The Sunday Mail

Concern over Covid-19 stats

Bulawayo Bureau

SOME private and public hospitals are being accused of not providing Government with Covid-19 statistics, a move that the Parliamentary Portfolio Committee on Health described as scandalous and unacceptable.

It is believed that failure to provide statistics affects Government’s ability to plan.

Giving oral evidence on Covid-19 last week before the Parliamentary Portfolio Committee on Health, head of monitoring and evaluation in the Ministry of Health and Child Care Dr Robert Mudyiradima and the director of epidemiology and disease control, Dr Portia Manangazira, said private hospitals such as Mater Dei Hospital in Bulawayo and others in Harare have not been providing the relevant data.

Chairperson of the committee Dr Ruth Labode said it was unacceptable for private hospitals to “play such games and try to be a law unto themselves”.

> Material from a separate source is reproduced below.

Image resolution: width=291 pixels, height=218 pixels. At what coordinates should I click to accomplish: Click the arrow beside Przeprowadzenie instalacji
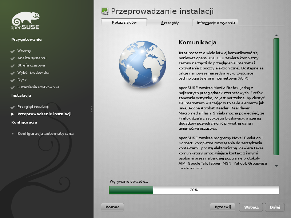tap(13, 114)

Government, she said, has to whip them into line.

Efforts to get a comment form Mater Dei Hospital administrator Sister Maureen Jamieson were fruitless as she was said to be off duty.

Messages sent to her number were not responded to by the time of going to print.

In an interview yesterday, Dr Manangazira said private and public institutions were both culpable.

“There is underreporting in general across board even in our own institutions and yet we would want our reporting to reflect the national picture of Covid-19. At times there are delays, maybe the five cases that will have been taken today are reported late. Sometimes it is a question of the arrangement around compilation of statistics at the institution,” she said.

Dr Manangazira said under the Public Health Act (PHA), private institutions do not manage infectious and formidable diseases.

“We then expect that when a public health crisis is an emergency of international and national concern, it is managed in those institutions plus the public health sector. What happened with Covid-19 is that it really became an enormous crisis and the private sector came forward to say we want to assist, so for the first time they started managing a public health emergency. It would naturally take them time to develop up-to-date reporting into the national reporting system,” she said.

“This might account for the challenges that we have been facing in terms of getting reports from the private institutions. Traditionally, the private sector does not report to the Government and it is something that we are looking at now that there are Information Communication Technologies to have reporting that is easy rather than having to fill in a form.”